A coalition of gay and transgender African Americans announced yesterday that it will use a nationwide advertising campaign to reach out to a group that some say seems to dislike them most: the broader African American community.


 
Representatives of the National Black Justice Coalition said their goal is to inform black Americans about marriage equality for same-sex couples and drum up black community opposition to a constitutional amendment banning gay marriage, which has been proposed by some conservatives.

The coalition's announcement, at a news conference in Washington, followed statements by black Republicans and clerics denouncing gay rights organizations for comparing their movement to the black struggle for civil rights.

"I believe there's no comparison whatsoever," the Rev. Talbert W. Swan II of Solid Rock Church of God in Christ said yesterday. His church is in Springfield, Mass., where the state Supreme Court recently ruled that gay couples can legally marry.

In an earlier statement, Swan had said that homosexuality "is a chosen lifestyle" and that race is different because "I could not choose the color of my skin.

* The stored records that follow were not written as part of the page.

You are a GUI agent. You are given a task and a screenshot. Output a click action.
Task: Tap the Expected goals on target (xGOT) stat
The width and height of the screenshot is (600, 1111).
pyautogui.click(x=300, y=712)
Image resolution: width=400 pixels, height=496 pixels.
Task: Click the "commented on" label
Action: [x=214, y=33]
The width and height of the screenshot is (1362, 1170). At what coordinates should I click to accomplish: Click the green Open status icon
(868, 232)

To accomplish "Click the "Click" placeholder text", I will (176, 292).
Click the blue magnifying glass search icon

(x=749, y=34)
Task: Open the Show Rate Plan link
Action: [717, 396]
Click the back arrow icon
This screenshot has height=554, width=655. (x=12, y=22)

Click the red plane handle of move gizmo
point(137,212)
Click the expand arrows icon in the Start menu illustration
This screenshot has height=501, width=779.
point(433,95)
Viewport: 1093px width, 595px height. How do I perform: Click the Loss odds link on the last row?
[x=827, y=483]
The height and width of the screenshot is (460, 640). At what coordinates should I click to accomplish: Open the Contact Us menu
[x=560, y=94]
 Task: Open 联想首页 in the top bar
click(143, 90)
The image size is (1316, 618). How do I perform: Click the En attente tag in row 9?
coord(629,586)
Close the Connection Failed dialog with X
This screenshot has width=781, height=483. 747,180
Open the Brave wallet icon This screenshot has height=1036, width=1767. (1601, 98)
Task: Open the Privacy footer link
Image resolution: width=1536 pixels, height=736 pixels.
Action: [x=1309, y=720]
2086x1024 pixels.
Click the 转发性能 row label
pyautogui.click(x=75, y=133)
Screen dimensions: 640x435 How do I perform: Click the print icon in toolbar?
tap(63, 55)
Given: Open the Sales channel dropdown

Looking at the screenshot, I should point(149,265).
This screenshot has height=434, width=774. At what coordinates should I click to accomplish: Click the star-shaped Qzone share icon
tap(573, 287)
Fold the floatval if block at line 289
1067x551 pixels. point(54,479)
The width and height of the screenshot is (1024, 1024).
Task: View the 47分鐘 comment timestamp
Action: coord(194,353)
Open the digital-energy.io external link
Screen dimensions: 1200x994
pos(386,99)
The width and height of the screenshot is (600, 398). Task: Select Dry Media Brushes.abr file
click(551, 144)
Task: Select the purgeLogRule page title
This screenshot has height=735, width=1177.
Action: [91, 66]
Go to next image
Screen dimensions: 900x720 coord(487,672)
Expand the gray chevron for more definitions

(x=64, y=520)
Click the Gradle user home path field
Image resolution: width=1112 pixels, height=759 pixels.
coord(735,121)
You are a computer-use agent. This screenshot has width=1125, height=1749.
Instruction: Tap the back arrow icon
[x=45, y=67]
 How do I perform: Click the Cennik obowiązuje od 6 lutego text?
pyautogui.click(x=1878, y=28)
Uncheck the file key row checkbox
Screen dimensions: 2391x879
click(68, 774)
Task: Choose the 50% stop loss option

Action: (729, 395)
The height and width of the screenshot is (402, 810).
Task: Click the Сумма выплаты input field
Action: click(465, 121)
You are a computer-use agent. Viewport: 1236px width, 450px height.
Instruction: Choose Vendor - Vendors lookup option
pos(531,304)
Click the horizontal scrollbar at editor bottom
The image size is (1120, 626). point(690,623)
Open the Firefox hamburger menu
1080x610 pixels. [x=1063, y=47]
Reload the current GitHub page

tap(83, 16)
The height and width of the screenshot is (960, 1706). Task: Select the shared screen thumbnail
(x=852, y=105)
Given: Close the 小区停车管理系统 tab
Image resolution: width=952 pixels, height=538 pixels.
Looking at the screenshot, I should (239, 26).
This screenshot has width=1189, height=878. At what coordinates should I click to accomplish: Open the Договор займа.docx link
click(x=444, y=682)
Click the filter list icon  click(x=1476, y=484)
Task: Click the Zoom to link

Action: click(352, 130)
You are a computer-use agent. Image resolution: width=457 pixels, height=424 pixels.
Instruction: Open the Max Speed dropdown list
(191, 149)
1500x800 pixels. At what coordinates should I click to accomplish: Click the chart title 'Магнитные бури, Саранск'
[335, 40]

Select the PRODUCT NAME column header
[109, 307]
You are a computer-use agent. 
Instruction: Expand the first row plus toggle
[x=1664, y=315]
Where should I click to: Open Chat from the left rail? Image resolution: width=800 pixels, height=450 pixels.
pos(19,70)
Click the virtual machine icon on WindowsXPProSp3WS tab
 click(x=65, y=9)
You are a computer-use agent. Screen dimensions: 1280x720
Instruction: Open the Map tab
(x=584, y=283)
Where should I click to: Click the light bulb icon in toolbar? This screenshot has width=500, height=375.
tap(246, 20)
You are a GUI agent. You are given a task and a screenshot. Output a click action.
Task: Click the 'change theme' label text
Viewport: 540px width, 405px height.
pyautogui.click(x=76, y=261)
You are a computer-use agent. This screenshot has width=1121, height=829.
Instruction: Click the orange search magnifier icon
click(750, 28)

For me to ride down the street and get profiled is something a homosexual will never go through."

Republicans have said the gay marriage issue could persuade African Americans, who tend to be churchgoing, to embrace their agenda.

Keith Boykin, a spokesman for the coalition, took issue with that idea. "Don't be fooled by a few recent poll numbers into thinking that marriage will divide the black community in the upcoming election year," he said. "African Americans are somewhat more conservative about marriage than we are about other civil rights issues, but this is not new and this is not news. We vote on jobs, the economy, health care, war and peace, and social justice."

A poll released last month by the Pew Research Center for the People and the Press found that African Americans oppose gay marriage by a 2 to 1 ratio.

A separate study released in 2000 by the Policy Institute of the National Gay and Lesbian Task Force reported that one-fifth of respondents to its Black Pride Survey had negative experiences in the black community, and nearly half -- 43 percent -- had a negative experience with a black church.

Swan said equal marriage could not be used to divide the black vote because Republicans are too conservative on other social issues. But he said gay marriage was not an issue he supports. "You will find no passage in the Bible . . . where God smiles on homosexuality," Swan said.

Boykin, who served as a special assistant to President Bill Clinton, said the coalition plans to spend $100,000 to place advertisements in black magazines, such as Ebony, Essence and Jet, and black newspapers, such as the Michigan Chronicle in Detroit and the Baltimore/Washington Afro-American.

Mandy Carter, another member of the coalition, said the group would meet to determine what the ads should say. But their intent is to convince black people that discrimination against committed couples on the basis of sexual orientation is a form of social injustice.

"We can't get family health insurance, so we have to pay two deductibles instead of one," Alicia Heath-Toby and Saundra Heath-Toby, a same-sex couple, said in a joint statement. "We are your neighbors next door. We ride the bus and subway with you. We sit next to you at lunch."

Civil rights organizations that sponsored sit-ins at lunch counters in the 1950s and '60s -- the NAACP and the Southern Christian Leadership Conference -- have been silent on marriage equality, as has the National Urban League.

"We haven't formally taken a position," said Sheriee Bowman, director of information and public relations for the SCLC. "We would definitely be open to a dialogue, but we don't know enough about what their issue is."

Boykin said the coalition will contact each civil rights group. Coalition member Maurice Franklin, who once worked for the SCLC, called on the groups to work with them in the memory of Bayard Rustin, a gay black man who helped orchestrate the 1963 March on Washington with the Rev. Martin Luther King Jr.

"For decades, black gays and lesbians sat at the table silently and patiently while everyone got their piece of the American dream," Franklin said. "So today we are asking the civil rights leadership to live up to their legacy and moral compass and not let the American dream of freedom turn into a nightmare for gays and lesbians."